圡方 僕は澤村記者と話していて「こんなに勉強しているのか」と驚いた方なんです。確かに、映像に写っている本の傾向はイデオロギー的に偏っているように思えますが、彼は、内容はもちろんその背景までをもしっかりと読み込んでいます。右であれ左であれ、あれだけ本を読んでいるテレビマンはあまり見かけません。「事件をどのように報じるべきか?」「メディアはどうあるべきか?」「自分は事件から何を感じているのか?」といった、メディアの倫理を考えて仕事に取り組んでいる人は、今のテレビの世界には少なくなっているんじゃないでしょうか。自分の意見があるというか。もっと上の世代にはいたのかもしれないのですが。
 自分を含め、最近のテレビの人間は「どうやったら見てもらえるか」あるいは、もっと消極的に「どうやったら叩かれないか」と、受け手の反応だけを過剰に意識して制作している人が少なくありません。映像の中にあるように、澤村記者から「テレビの闇はもっと深いのではないか?」と問われて、自分自身も答えられませんでしたからね。

● 問題と課題
[1] 澤村記者をめぐる記事について、次の問いに答えよ。
(a) 圡方が澤村記者と話していて驚いたのは、どのようなことか。
(b) 最近のテレビの人間は、何を過剰に意識して制作しているとされているか。
(c) 澤村記者から投げかけられ、答えられなかった問いは何か。
[2] 澤村記者をめぐる記事を、最後の文の後から書き進めよ。
エントリは澤村記者をめぐる記事とは関係がない。

● 保存データのエントリ
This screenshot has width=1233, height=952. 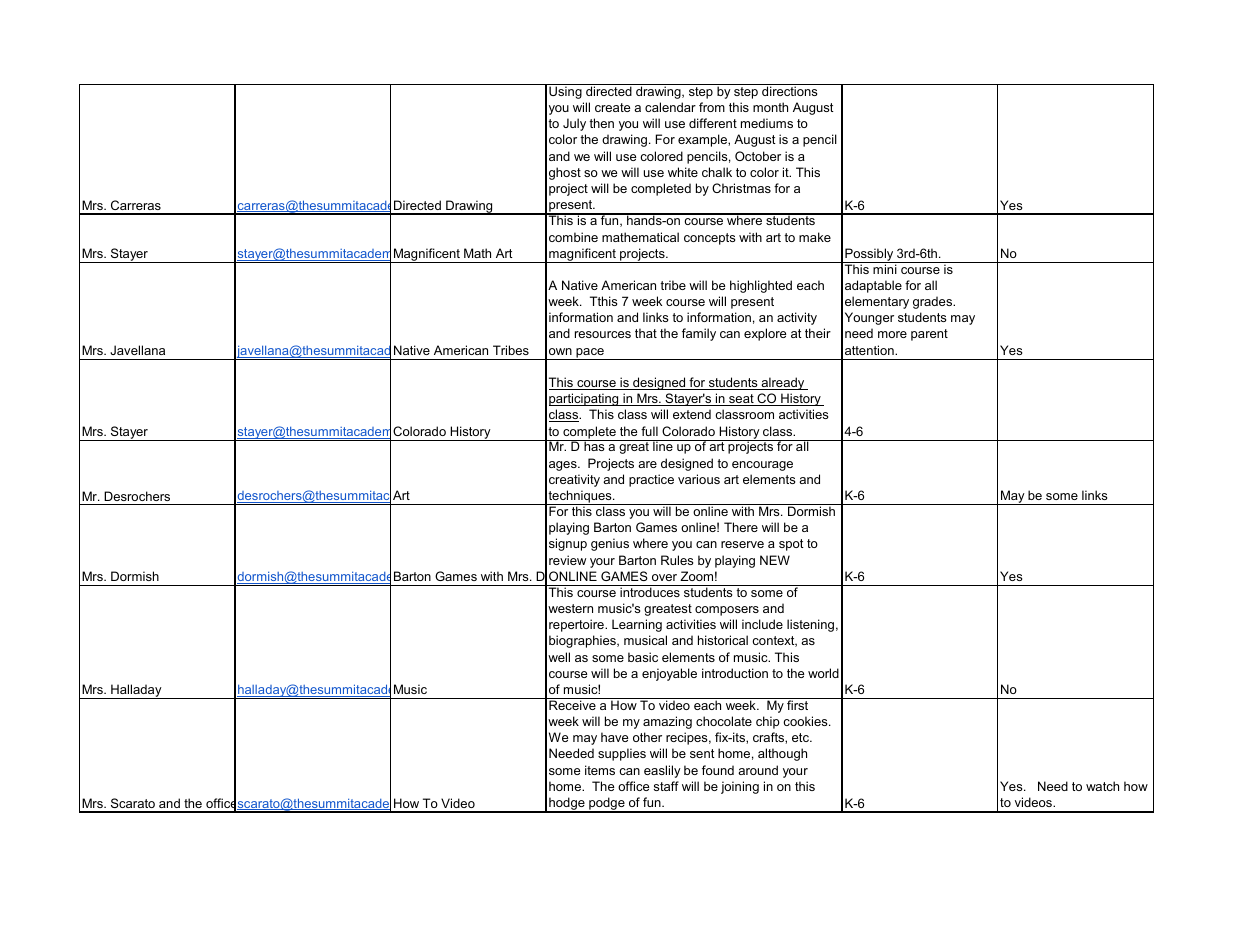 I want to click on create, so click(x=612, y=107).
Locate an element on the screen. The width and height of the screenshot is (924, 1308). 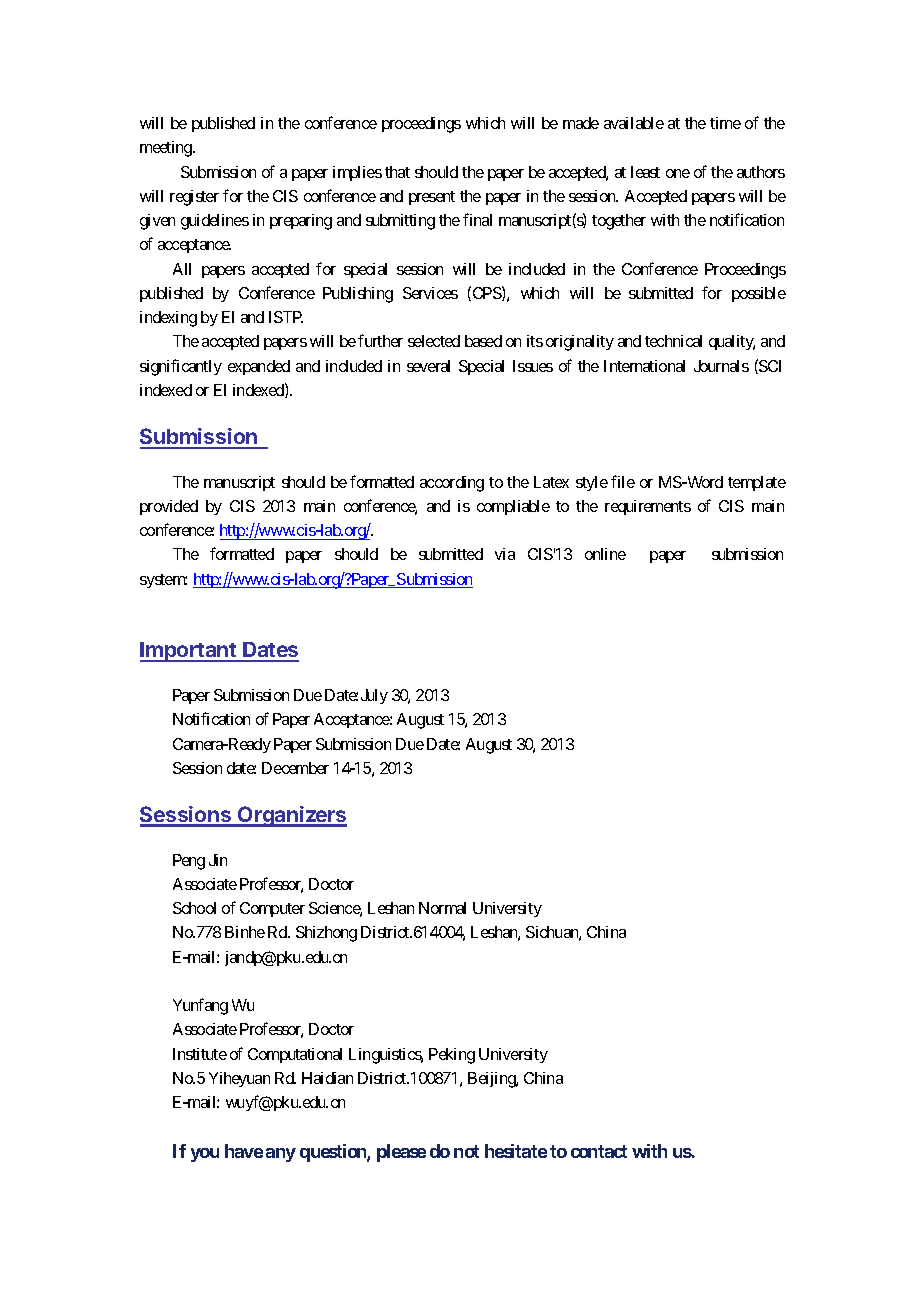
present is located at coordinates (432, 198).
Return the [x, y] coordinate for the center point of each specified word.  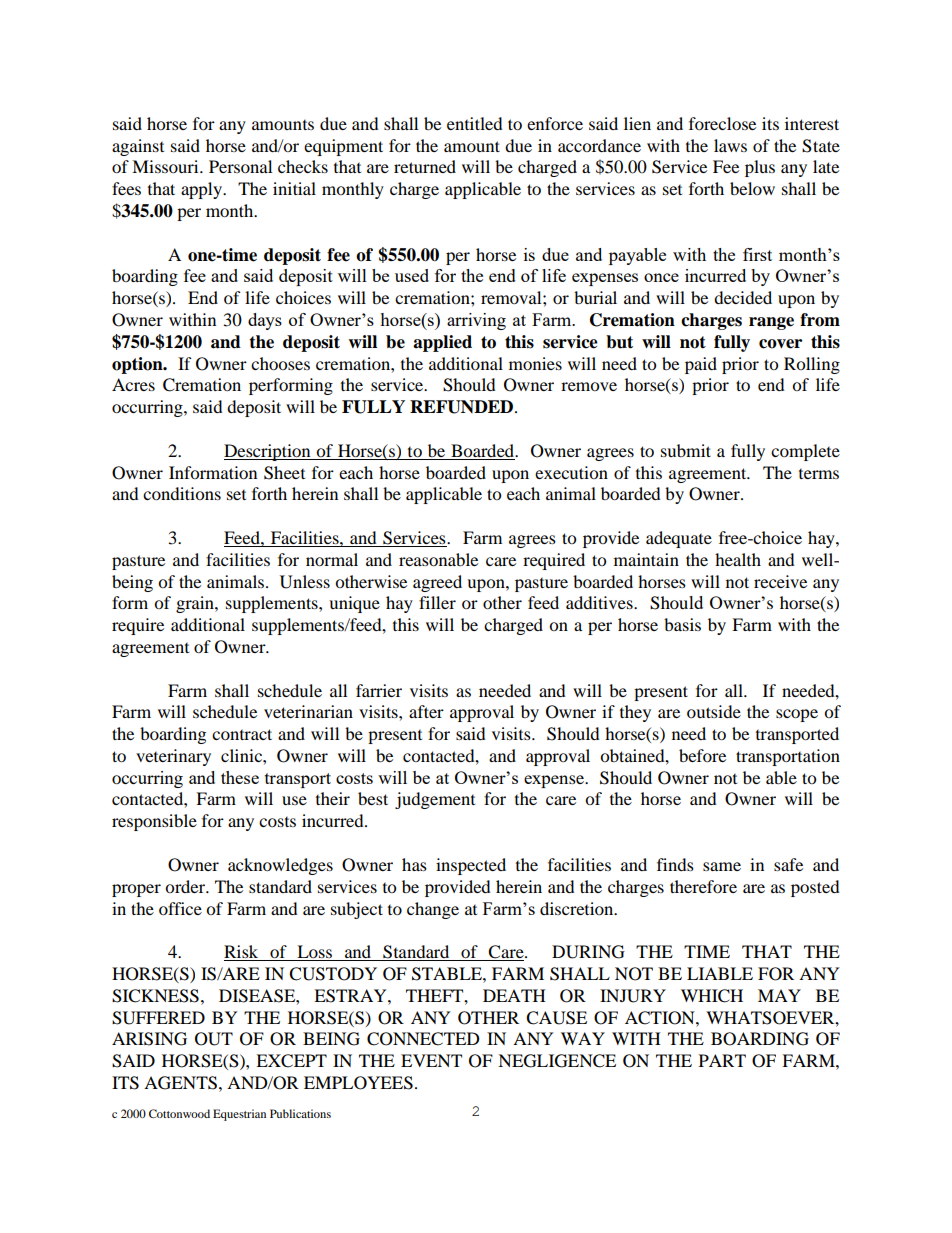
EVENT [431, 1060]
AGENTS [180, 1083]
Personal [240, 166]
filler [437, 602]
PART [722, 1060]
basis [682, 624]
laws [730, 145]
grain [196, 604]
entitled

● 結果
[1]
(a) 澤村記者が「こんなに勉強しているのか」ということ。
(b) 受け手の反応。
(c) 「テレビの闇はもっと深いのではないか?」という問い。

[2]
──あれは、本当に言い淀んでいたんですね。「相手の反応をもっと引き出すために敢えて答えない」という手法なのかととらえてしまっていました。実は「ここで黙って更に言わせようとするのはちょっと意地悪だなー」とまで思っていたんですが、考えすぎだったんですね(笑)。そんな、言い淀んでしまった部分を、あえてカットせずに使ったのはなぜでしょうか?

圡方 え、そんな見方をされてたんですね。面白い。あれはもう、本当に答えられなかっただけですよね。意見を持っているという段階で、澤村記者を単純に凄いと思っていました。情けない姿ではありますが、僕自身もまた東海テレビの社員であり、報道局に所属しているメンバーであり、ドキュメンタリーの取材対象の1つなんですよね。そういう意味で、典型的なテレビ局社員の姿として「答えられない」姿を残したほうがいいなと。


いつの日か、東海テレビも生まれ変わるかもしれない

──え? 圡方さんも、取材対象の中の人ということですか?

阿武野 そうです。圡方自身ニュースデスクであり、よく見ると、映像の中で圡方が通常業務中に上司から怒られている姿も映し出されています。自分たちを描く以上、自分の足場までを含めてしっかりと見せていかなければならない。だって、自社の報道局を映している以上、カメラは自分にも向いているんですからね。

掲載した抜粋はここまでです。